Dr. Strangelove

4.00

La única comedia realizada por el gran Stanley Kubrick es todo un clásico del cine que se burla del absurdo de la guerra y de la inminencia del apocalipsis nuclear.

por ANDRÉ DIDYME-DÔME | 08 Jul de 2019

Stanley Kubrick / Peter Sellers, Sterling Hayden, George C. Scott, Keenan Wynn, Slim Pickens

Una de las mejores sátiras políticas de todos los tiempos. Dr. Strangelove no ha perdido ni un ápice de su poder e hilaridad. Cortesía Cine Colombia


La amenaza de un apocalipsis nuclear, algo más que patente en el escenario de la Guerra Fría que se desarrollaba en la década de los 60, llevó a Stanley Kubrick a tomar una novela conocida como Red Alert (escrita por el oficial de la Real Fuerza Aérea Peter George), acerca de la amenaza de la aniquilación masiva causada por la bomba atómica, para convertirla en una de las mejores sátiras políticas de todos los tiempos.

Kubrick sentía un gran aprecio por la novela (conocida en el Reino Unido como Two Hours To Doom), pero pensaba que el público se iba a sentir abrumado con el tratamiento serio y solemne del tema. Por eso se unió al satirista Terry Southern para crear una serie de personajes caricaturescos envueltos en unas situaciones delirantes, que hacen evidente el increíble absurdo de nuestros gobiernos.

Uno de estos personajes es Jack D. Ripper (interpretado por Sterling Hayden, un actor que alguna vez perteneció al partido comunista). Este general demente, obsesionado con los fluidos corporales y con la infiltración comunista, ordena un bombardeo nuclear a Rusia, ante la mirada horrorizada del oficial Lionel Mandrake (Peter Sellers).
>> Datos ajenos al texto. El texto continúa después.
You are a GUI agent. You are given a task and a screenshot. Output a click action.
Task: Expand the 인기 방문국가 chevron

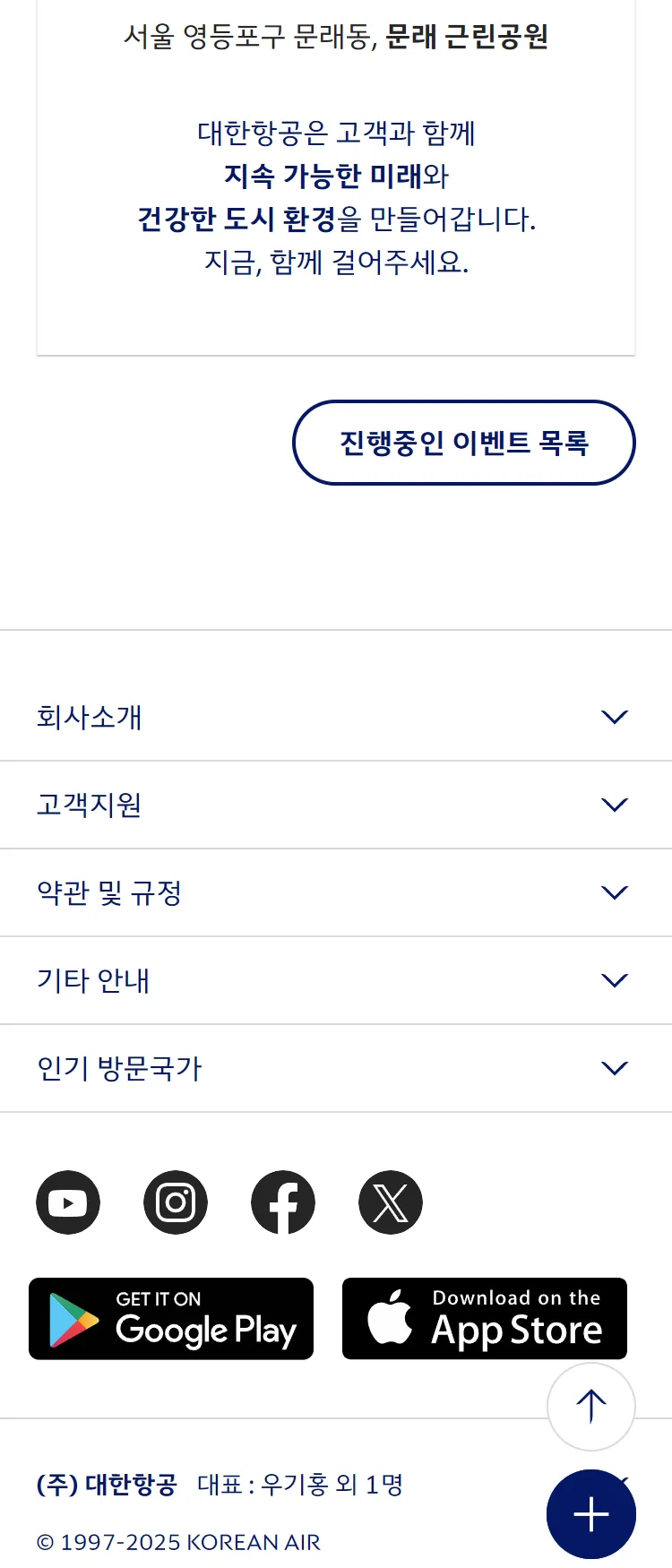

En el interior del bombardero, el comandante con actitud de vaquero T.J. King “Kong” (Slim Pickens) y su tripulación (que incluye al actor James Earl Jones en su primera aparición en el cine) sufren problemas de comunicación, lo que lleva a que intenten cumplir su fatídica misión sin ningún contratiempo.

En el Pentágono, el presidente de los Estados unidos Merkin Muffley (Peter Sellers en un segundo papel), se reúne en la Sala de Guerra (diseñada de manera impresionante por Ken Adam) con el general Buck Turgidson (George C. Scott en el mejor papel de su carrera, con el perdón del general Patton), con el paranoico embajador soviético (Peter Bull), y con el siniestro Dr. Strangelove (Peter Sellers en un tercer papel inspirado en el personaje de Rotwang de Metropolis) para intentar detener el inminente fin del mundo.

Las tres interpretaciones de Sellers son legendarias (no por nada, alguna vez fue considerado como “el mejor comediante de la historia”), y las imágenes del comandante King subido en la bomba como si fuera un caballo salvaje y de Strangelove intentando impedir un saludo Nazi compulsivo hacen parte del imaginario iconográfico de la cultura popular. Pero son los diálogos lo que hacen de la única comedia de Kubrick toda una obra de arte para la posteridad.

Ahora, con la estrella de los reality shows en la Casa Blanca, el absurdo de Dr. Strangelove se hace más patente y doloroso.